▶ [Exercise goal]
Copy the items below word for word, from the first item through the line containing "pyautogui.click(x=950, y=325)", including that line.

+++ Material provided

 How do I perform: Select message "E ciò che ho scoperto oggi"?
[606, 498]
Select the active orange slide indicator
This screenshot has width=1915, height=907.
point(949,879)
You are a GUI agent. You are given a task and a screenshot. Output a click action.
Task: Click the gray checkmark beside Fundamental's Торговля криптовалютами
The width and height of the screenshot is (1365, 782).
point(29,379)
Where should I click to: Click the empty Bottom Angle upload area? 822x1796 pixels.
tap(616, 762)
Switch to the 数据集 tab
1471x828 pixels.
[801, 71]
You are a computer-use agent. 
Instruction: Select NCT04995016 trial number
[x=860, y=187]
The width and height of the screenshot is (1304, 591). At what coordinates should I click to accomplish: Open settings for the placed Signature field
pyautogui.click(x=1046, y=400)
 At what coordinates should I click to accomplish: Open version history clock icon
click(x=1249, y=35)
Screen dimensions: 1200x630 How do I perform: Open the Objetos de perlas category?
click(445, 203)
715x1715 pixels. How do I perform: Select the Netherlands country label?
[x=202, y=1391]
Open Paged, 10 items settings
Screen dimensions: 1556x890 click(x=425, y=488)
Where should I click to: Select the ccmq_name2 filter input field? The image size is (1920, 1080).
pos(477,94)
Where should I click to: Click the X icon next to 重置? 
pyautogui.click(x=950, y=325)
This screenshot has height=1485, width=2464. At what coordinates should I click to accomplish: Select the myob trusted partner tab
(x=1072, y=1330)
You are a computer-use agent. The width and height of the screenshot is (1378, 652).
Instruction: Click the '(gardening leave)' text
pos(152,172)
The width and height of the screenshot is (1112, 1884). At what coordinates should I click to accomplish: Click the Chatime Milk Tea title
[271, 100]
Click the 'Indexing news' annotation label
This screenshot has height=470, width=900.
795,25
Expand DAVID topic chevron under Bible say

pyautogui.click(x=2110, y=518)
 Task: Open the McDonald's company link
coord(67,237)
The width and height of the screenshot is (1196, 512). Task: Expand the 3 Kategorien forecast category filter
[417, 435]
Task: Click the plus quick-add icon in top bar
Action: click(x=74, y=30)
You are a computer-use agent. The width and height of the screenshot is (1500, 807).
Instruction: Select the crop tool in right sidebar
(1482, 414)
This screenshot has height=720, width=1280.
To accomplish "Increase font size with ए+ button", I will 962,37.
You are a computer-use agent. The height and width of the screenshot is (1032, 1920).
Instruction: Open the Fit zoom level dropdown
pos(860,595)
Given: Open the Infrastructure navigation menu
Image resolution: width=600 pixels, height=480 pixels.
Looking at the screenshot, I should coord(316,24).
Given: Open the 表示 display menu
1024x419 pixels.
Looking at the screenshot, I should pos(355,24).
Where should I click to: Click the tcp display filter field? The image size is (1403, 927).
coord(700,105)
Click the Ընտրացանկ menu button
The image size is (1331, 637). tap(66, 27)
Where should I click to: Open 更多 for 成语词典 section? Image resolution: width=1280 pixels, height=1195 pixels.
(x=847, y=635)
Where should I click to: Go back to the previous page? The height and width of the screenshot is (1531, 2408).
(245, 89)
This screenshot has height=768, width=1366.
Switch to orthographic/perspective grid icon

++++++

▶ [The reply]
 How do I perform: Select message "E ciò che ho scoperto oggi"?
[606, 498]
Select the active orange slide indicator
This screenshot has width=1915, height=907.
point(949,879)
You are a GUI agent. You are given a task and a screenshot. Output a click action.
Task: Click the gray checkmark beside Fundamental's Торговля криптовалютами
The width and height of the screenshot is (1365, 782).
point(29,379)
Where should I click to: Click the empty Bottom Angle upload area? 822x1796 pixels.
tap(616, 762)
Switch to the 数据集 tab
1471x828 pixels.
[801, 71]
You are a computer-use agent. 
Instruction: Select NCT04995016 trial number
[x=860, y=187]
The width and height of the screenshot is (1304, 591). At what coordinates should I click to accomplish: Open settings for the placed Signature field
pyautogui.click(x=1046, y=400)
 At what coordinates should I click to accomplish: Open version history clock icon
click(x=1249, y=35)
Screen dimensions: 1200x630 How do I perform: Open the Objetos de perlas category?
click(445, 203)
715x1715 pixels. How do I perform: Select the Netherlands country label?
[x=202, y=1391]
Open Paged, 10 items settings
Screen dimensions: 1556x890 click(x=425, y=488)
Where should I click to: Select the ccmq_name2 filter input field? The image size is (1920, 1080).
pos(477,94)
Where should I click to: Click the X icon next to 重置? 
pyautogui.click(x=950, y=325)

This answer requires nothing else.